_Exercise aim_
Output only the lines below that start at the line containing "Viewport: 1006px width, 759px" and end at the line containing "Task: Focus the 关键词 input field", with both ends kept.

_The input_
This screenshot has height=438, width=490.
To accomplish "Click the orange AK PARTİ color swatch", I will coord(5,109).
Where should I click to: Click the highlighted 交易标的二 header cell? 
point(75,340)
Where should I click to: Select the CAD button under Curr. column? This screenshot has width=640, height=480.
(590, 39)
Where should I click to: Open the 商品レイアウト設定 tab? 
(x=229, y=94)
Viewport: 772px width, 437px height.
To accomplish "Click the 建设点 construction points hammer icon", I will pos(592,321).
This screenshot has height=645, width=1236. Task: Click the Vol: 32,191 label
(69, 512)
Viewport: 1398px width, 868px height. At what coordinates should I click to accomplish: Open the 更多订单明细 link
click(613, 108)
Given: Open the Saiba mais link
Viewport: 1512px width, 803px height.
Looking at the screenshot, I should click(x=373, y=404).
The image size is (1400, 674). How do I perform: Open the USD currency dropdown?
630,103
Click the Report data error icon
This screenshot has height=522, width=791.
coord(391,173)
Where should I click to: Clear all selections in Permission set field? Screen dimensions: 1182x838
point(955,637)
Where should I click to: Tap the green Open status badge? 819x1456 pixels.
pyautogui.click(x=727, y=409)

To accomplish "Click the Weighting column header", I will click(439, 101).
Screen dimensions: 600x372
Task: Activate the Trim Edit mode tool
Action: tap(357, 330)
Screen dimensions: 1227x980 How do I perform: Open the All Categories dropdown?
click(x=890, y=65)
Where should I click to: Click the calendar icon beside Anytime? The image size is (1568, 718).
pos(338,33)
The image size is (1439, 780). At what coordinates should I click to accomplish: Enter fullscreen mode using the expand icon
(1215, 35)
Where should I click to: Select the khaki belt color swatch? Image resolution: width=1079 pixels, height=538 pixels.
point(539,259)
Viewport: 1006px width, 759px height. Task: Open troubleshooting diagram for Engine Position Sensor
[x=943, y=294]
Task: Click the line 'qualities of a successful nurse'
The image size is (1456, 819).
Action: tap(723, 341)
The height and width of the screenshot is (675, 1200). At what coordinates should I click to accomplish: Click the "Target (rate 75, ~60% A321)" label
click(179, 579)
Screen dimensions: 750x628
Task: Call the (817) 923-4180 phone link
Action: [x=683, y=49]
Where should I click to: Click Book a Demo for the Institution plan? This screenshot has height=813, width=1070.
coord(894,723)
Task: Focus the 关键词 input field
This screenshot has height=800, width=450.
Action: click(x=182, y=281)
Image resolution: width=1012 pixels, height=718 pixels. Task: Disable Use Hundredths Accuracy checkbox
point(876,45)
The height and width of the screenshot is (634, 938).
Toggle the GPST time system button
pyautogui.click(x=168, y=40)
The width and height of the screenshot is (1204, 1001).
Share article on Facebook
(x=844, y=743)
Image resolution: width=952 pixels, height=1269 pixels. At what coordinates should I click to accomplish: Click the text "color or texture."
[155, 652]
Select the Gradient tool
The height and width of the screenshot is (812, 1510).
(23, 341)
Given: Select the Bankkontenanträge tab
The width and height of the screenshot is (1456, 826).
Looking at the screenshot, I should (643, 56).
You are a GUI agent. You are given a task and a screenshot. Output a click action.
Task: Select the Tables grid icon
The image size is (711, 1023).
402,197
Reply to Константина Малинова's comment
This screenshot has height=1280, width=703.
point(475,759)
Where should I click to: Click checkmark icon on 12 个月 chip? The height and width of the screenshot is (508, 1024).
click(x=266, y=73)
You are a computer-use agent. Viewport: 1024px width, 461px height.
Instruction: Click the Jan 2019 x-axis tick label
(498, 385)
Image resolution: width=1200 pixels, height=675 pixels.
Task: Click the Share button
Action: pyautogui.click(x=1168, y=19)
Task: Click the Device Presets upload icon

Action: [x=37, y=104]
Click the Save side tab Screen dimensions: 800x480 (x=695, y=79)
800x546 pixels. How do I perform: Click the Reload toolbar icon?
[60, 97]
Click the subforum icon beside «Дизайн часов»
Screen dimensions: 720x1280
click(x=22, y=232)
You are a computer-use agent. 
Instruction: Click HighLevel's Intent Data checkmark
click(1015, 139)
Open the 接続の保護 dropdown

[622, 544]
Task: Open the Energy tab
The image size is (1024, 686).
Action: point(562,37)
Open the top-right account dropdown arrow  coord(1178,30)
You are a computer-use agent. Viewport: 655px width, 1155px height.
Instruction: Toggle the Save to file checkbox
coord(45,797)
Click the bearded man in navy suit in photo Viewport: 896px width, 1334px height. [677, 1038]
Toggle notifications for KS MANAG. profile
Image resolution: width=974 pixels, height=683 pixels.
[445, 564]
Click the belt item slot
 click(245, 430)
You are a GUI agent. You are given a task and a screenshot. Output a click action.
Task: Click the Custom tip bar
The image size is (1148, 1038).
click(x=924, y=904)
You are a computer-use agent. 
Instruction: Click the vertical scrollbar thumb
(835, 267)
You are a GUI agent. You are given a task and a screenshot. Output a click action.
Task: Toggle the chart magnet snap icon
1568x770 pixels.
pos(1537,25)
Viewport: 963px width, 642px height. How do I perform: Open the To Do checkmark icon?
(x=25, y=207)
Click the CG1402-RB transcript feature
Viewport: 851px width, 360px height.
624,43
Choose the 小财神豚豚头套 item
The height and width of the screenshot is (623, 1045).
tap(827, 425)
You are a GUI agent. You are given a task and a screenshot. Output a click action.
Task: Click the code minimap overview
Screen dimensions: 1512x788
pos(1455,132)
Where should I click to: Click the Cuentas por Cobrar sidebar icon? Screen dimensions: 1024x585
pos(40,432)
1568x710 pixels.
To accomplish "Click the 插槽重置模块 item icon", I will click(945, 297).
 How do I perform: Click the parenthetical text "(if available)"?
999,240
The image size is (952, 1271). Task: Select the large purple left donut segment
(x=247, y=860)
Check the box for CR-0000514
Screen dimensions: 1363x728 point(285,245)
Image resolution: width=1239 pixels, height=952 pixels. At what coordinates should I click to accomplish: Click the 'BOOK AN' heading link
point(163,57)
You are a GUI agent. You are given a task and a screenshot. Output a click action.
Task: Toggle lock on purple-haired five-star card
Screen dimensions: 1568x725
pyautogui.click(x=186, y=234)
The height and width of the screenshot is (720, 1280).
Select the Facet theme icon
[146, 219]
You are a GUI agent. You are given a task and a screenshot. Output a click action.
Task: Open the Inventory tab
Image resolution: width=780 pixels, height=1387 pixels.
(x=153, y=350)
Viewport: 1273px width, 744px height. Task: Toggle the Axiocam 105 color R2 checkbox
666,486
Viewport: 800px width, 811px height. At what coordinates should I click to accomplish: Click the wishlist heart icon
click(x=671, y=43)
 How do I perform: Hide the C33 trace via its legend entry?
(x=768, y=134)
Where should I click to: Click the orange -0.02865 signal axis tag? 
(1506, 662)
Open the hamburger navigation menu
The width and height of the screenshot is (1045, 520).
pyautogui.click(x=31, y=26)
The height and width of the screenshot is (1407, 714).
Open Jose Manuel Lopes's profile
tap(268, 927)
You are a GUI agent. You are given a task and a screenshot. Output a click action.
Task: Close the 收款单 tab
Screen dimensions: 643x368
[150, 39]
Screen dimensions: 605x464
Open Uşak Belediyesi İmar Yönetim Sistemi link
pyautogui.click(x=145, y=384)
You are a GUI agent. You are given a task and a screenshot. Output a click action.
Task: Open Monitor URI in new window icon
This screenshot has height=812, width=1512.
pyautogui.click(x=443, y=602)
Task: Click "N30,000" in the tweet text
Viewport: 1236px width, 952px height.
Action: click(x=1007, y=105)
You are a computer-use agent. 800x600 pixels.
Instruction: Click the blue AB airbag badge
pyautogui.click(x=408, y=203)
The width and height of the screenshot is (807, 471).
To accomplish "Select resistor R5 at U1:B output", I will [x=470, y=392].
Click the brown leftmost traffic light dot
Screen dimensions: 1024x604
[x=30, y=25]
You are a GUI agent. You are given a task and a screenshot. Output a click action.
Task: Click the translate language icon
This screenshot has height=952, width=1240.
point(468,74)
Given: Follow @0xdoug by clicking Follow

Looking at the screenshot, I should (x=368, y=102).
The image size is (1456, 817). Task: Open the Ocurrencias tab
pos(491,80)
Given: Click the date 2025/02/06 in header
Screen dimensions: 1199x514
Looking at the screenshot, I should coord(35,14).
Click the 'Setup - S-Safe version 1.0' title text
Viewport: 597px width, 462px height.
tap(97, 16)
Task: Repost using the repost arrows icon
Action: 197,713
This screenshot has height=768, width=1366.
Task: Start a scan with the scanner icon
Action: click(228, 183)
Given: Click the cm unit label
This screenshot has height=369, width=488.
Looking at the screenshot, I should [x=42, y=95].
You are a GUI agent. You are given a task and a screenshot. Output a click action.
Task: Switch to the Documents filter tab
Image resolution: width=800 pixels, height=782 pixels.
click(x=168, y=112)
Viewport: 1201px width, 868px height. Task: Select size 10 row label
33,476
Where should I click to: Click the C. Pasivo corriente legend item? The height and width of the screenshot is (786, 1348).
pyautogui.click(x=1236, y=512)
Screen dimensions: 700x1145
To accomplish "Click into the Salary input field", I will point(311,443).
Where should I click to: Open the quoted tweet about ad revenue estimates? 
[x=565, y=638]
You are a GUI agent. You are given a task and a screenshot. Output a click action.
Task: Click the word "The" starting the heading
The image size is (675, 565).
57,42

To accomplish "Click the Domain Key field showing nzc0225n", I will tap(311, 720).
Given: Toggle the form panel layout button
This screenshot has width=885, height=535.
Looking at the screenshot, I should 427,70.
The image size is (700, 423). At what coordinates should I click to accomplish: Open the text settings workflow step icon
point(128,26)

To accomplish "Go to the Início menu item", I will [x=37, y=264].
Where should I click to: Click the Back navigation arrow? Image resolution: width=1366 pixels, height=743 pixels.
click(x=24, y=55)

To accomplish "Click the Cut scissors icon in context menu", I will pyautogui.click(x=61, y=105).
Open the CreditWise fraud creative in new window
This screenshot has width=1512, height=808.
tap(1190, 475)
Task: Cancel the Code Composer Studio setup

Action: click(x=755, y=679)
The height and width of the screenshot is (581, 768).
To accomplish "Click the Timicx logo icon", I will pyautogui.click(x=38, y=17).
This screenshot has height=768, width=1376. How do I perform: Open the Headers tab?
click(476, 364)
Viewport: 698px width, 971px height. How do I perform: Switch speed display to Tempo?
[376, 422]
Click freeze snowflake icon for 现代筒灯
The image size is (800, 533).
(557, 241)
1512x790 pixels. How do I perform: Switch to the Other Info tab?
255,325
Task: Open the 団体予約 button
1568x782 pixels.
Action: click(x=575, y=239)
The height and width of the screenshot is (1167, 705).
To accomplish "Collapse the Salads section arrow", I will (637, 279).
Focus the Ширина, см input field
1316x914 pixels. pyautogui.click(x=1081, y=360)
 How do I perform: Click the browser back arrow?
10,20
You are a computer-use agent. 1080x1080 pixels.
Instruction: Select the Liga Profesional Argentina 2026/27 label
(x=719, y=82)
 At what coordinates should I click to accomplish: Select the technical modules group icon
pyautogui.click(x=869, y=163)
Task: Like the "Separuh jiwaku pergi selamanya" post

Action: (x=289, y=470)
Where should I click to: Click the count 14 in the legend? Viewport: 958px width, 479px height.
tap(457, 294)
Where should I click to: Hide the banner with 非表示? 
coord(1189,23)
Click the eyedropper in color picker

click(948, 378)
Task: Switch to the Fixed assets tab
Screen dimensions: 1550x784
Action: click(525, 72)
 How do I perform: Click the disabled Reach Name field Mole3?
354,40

_Solution to this exercise_
Viewport: 1006px width, 759px height. Task: Open troubleshooting diagram for Engine Position Sensor
[x=943, y=294]
Task: Click the line 'qualities of a successful nurse'
The image size is (1456, 819).
Action: tap(723, 341)
The height and width of the screenshot is (675, 1200). At what coordinates should I click to accomplish: Click the "Target (rate 75, ~60% A321)" label
click(179, 579)
Screen dimensions: 750x628
Task: Call the (817) 923-4180 phone link
Action: [x=683, y=49]
Where should I click to: Click Book a Demo for the Institution plan? This screenshot has height=813, width=1070.
coord(894,723)
Task: Focus the 关键词 input field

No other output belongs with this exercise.